Acho sim. Como falei na questão anterior. Você acha que um adolescente vai querer seguir o que os pais dele acham bom e recomendam? É claro que não. Alguns podem até fazer isso, mas a maioria vai buscar por algo que é diferente (às vezes até oposto) do que seus pais curtiam. E isso é realmente cíclico. E agora temos um fator complicador: a nova geração não se prende a rótulos como as anteriores. Muitos deles são onívoros e transitam entre vários estilos. Qual vai ser o impacto disso no próximo ciclo geracional? Não tenho ideia!
Você pensa em lançar os livros por alguma editora?
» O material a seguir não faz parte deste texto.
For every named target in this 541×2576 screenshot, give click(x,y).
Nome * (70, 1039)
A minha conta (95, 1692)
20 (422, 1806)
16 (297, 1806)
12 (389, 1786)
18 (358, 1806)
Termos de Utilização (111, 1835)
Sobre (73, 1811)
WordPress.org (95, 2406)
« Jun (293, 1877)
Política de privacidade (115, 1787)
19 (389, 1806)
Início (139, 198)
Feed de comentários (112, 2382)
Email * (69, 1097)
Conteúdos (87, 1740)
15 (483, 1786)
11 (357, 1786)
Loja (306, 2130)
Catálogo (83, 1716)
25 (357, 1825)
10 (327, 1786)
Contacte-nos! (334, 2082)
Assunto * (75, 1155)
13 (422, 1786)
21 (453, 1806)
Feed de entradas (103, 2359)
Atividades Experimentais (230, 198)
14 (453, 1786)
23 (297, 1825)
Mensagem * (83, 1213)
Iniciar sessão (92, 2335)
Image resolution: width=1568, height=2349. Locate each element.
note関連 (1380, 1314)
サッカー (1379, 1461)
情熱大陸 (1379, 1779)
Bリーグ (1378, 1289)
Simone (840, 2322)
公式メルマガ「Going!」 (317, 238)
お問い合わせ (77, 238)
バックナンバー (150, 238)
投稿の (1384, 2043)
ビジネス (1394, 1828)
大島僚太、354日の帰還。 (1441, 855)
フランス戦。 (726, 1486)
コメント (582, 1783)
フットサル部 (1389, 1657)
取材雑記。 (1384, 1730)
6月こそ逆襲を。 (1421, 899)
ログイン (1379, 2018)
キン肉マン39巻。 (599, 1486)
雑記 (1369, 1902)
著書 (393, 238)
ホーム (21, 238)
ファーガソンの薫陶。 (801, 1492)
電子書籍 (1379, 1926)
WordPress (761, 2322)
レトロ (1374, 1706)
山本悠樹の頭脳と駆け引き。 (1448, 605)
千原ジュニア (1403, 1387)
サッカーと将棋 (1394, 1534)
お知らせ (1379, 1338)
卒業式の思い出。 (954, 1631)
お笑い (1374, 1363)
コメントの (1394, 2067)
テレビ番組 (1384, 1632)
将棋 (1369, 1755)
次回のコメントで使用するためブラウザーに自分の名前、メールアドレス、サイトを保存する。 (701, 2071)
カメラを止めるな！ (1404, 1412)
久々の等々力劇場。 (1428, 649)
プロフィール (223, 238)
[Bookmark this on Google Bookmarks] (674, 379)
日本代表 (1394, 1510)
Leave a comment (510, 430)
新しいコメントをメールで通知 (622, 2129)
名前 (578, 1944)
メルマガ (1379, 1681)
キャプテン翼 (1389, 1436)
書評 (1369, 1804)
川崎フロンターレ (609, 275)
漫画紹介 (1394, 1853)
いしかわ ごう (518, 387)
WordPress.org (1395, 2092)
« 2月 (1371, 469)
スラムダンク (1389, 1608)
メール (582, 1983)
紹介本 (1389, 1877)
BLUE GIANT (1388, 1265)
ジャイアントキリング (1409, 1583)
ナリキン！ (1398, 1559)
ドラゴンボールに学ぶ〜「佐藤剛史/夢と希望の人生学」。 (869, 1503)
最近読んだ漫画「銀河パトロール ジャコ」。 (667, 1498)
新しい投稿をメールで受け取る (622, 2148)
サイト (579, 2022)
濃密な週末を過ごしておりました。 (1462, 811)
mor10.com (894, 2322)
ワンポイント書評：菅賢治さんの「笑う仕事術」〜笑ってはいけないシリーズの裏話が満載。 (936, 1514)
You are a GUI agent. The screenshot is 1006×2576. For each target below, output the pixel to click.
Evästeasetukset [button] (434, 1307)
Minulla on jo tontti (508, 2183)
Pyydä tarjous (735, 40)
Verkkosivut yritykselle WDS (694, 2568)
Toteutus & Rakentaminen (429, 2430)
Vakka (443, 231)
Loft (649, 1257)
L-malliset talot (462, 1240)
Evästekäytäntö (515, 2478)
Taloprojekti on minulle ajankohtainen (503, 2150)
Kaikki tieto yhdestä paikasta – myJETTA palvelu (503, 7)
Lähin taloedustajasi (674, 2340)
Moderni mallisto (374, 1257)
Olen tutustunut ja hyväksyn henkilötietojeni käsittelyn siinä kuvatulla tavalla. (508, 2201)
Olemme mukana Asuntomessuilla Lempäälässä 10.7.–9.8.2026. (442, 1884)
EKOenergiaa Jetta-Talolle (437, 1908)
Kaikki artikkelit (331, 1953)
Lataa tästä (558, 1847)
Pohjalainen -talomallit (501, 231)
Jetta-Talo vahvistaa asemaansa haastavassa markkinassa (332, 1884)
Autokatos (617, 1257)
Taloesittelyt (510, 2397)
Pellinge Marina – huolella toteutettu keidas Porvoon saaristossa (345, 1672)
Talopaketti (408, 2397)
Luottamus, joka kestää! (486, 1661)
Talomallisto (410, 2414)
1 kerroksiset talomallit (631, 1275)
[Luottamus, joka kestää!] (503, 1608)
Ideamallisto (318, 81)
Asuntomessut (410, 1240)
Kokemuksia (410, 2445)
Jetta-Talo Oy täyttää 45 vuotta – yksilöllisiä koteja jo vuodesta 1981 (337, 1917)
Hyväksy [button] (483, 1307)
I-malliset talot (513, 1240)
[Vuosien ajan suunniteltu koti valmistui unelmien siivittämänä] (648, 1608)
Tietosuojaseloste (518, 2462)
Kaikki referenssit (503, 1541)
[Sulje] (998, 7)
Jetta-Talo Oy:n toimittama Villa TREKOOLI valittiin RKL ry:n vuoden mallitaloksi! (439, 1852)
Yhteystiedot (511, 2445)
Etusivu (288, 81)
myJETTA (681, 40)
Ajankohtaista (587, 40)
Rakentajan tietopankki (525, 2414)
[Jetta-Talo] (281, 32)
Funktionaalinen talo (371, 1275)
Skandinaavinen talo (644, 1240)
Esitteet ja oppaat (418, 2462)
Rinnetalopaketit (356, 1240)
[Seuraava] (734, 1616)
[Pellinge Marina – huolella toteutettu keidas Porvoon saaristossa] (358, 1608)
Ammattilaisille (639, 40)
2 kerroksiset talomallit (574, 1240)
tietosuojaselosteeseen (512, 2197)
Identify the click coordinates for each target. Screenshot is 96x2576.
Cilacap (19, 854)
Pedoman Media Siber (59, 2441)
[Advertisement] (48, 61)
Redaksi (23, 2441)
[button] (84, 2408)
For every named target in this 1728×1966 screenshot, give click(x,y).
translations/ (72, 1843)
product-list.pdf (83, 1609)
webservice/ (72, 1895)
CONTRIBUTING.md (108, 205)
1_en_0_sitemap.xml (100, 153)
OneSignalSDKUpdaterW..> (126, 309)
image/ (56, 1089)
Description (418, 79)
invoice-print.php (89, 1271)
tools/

Penso sim. Se alguém me der abertura pretendo lançar por uma editora.
Recentemente você comentou sobre uma imersão na obra de Bob Dylan, tem livro novo a caminho? Qual o tema?
Fiz mesmo uma imersão na obra do Dylan. Eu tenho essa mania de escolher um artista e entrar a fundo na obra dele, garimpando até as coisas mais obscuras. Depois do Dylan eu fiz isso com o Van Morrison. Confesso que quando faço isso me dá uma vontade imensa de escrever um livro sobre o tema, mas no caso do Dylan nem cogitei. Já tem tanta coisa escrita sobre ele. Não sei como eu poderia acrescentar algo relevante. Eu já tenho um livro pronto, em processo de revisão. Dessa vez vai sair por uma editora. Depois que finalizei o livro do Neil Young decidi que meu livro seguinte seria sobre um artista brasileiro. E escolhi uma das bandas mais importantes dos últimos anos no rock brasileiro: Los Hermanos, a banda mais amada e odiada do Brasil! O livro é sobre o disco “Ventura”, a obra-prima deles que completa 20 anos no ano que vem.
– Luciano Ferreira é editor e redator na empresa Urge :: A Arte nos conforta e colabora com o Scream & Yell.